Daraus ergeben sich folgende Bedarfe für die beiden Grundschulstandorte:

  • JESTEBURG
    • 3-zügig: Insgesamt maximal 312 Grundschulkinder (= maximal 234 Kinder in der Ganztagsbetreuung)
    • 4-zügig: Insgesamt maximal 416 Grundschulkinder (=maximal 312 Kinder in der Ganztagsbetreuung)
  • BENDESTORF
    • 1-zügig: Insgesamt maximal 104 Grundschulkinder (= maximal 78 Kinder in der Ganztagsbetreuung)
    • 2-zügig: Insgesamt maximal 208 Grundschulkinder (= maximal 156 Kinder in der Ganztagsbetreuung)

Derzeit muss dringend geklärt werden, worauf wir bereits seit mehreren Jahren drängen:

  • Wer führt die Nachmittagsbetreuung durch (Schule, Vereine, freier Träger (z.B. Jugend aktiv)?
  • Welche Räumlichkeiten können außerhalb der Schulgebäude genutzt werden?
  • Welche zusätzlichen Kosten entstehen der Gemeinde durch die Wahrnehmung der Aufgabe?

Ergänzend zu diesen Fragen hatten wir am 02.09.2022 die Verwaltung gebeten, den Sachverhalt zu den folgenden Fragen darzulegen.

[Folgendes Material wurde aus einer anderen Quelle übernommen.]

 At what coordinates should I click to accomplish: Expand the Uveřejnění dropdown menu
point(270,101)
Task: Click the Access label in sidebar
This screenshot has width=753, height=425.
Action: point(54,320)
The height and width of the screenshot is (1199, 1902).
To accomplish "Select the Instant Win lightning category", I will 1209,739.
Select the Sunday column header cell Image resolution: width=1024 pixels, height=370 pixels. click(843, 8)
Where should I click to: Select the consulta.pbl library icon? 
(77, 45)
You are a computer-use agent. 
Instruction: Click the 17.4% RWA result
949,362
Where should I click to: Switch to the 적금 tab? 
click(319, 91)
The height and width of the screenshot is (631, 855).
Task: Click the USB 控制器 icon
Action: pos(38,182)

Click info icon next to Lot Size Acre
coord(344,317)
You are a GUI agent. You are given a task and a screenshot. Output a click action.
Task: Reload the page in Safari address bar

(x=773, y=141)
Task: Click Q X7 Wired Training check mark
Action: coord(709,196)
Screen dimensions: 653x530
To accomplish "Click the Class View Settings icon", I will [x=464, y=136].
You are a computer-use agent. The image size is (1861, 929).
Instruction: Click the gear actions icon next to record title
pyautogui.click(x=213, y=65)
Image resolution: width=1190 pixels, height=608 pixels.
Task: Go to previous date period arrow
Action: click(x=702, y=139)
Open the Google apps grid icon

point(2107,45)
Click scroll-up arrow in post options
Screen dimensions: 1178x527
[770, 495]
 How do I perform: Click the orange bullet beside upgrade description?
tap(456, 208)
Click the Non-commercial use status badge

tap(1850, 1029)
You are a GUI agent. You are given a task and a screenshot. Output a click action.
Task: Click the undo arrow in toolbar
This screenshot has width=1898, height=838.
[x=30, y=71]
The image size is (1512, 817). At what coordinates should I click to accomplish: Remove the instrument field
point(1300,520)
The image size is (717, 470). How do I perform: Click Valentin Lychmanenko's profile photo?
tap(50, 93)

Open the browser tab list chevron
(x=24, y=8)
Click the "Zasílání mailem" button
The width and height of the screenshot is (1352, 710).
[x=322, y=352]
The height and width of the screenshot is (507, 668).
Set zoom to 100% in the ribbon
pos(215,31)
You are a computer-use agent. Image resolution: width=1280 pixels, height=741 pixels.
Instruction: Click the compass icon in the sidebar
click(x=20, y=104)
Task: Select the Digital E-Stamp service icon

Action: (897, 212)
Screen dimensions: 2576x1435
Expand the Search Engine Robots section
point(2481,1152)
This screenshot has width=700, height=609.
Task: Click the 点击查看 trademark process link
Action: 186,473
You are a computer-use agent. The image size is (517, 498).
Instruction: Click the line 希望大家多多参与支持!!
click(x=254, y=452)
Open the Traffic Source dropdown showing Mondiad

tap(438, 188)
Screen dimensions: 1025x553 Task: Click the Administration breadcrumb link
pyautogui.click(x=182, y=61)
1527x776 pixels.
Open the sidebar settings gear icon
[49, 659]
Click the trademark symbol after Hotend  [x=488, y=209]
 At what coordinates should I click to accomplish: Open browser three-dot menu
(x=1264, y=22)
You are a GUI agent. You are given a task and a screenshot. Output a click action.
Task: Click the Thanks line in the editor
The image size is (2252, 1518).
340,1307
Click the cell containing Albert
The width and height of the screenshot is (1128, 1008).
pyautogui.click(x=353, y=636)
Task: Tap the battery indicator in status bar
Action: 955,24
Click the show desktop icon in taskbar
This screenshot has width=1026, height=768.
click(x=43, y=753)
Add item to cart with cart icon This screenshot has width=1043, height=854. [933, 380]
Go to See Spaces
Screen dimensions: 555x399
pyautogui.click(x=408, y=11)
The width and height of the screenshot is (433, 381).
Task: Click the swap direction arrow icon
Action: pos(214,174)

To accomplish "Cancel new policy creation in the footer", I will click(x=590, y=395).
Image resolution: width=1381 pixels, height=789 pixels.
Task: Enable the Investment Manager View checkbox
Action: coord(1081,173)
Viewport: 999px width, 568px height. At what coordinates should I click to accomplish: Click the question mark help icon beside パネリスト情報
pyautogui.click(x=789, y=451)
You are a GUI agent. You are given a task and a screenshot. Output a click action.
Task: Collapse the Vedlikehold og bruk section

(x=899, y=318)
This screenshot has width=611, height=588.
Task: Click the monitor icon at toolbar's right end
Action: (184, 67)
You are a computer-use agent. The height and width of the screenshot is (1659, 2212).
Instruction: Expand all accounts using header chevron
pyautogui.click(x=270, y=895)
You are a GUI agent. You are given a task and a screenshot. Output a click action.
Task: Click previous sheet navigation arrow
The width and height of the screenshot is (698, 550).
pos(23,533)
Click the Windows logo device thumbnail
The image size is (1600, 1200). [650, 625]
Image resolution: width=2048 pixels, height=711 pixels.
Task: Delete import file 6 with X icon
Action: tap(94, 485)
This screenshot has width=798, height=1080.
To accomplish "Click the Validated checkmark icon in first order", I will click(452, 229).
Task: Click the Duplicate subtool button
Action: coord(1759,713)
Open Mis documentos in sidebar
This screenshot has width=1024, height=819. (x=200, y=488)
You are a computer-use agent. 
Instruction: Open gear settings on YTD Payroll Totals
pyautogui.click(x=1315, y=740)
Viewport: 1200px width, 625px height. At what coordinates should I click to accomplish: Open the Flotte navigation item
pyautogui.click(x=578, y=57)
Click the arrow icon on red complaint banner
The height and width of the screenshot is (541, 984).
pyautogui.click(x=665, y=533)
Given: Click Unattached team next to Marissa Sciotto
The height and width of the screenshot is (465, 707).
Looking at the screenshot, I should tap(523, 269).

Am 15.11.2022 erhielten wir diese Antworten:

Muss in Bendestorf eine eigene Grundschule vorhanden sein?

Gemäß § 4 Abs. 1 Verordnung für die Organisation der allgemein bildenden Schulen (SchOrgVO), gilt für die Größe der Grundschulen, dass diese mindestens einzügig und höchstens vierzügig geführt werden dürfen. Daraus folgt, dass, wenn die Grundschule Jesteburg vierzügig ist, und Bendestorf mindestens einzügig ist, in Bendestorf eine Grundschule vorhanden sein muss.

Hat Jesteburg dauerhaft weniger als 3 Züge, so muss (bei Einzügigkeit) in Bendestorf keine Grundschule vorhanden sein.

Muss diese eine Ganztagsschule sein? Wenn nein, welche alternative Schulform darf dann umgesetzt werden?

Ab dem Jahr 2026 gibt es zwar eine Pflicht zur ganztäglichen Betreuung, es ist jedoch angedacht, dass es sogenannte „Schwerpunktschulen“ innerhalb eines Samtgemeindegebietes geben könnte. Die rechtlichen Grundlagen dafür existieren bislang noch nicht. Ggf. wäre in diesem Zusammenhang auch eine Hort-Lösung denkbar. Aktuell gibt es noch keine Pflicht zur Umsetzung bzw. zum Betrieb einer Ganztagsschule.

Wie viele Anmeldungen müssen mindestens für einen Jahrgang vorliegen?

Die Pflicht zur Ganztagsbetreuung ab 2026 ist unabhängig von der Zahl der Anmeldungen.

In Niedersachsen ist die Zügigkeit einer Grundschule auf 4 Klassen je Jahrgang festgesetzt. Gleichzeitig ist festgelegt, dass diese Höchstzahl vorübergehend überschritten werden darf.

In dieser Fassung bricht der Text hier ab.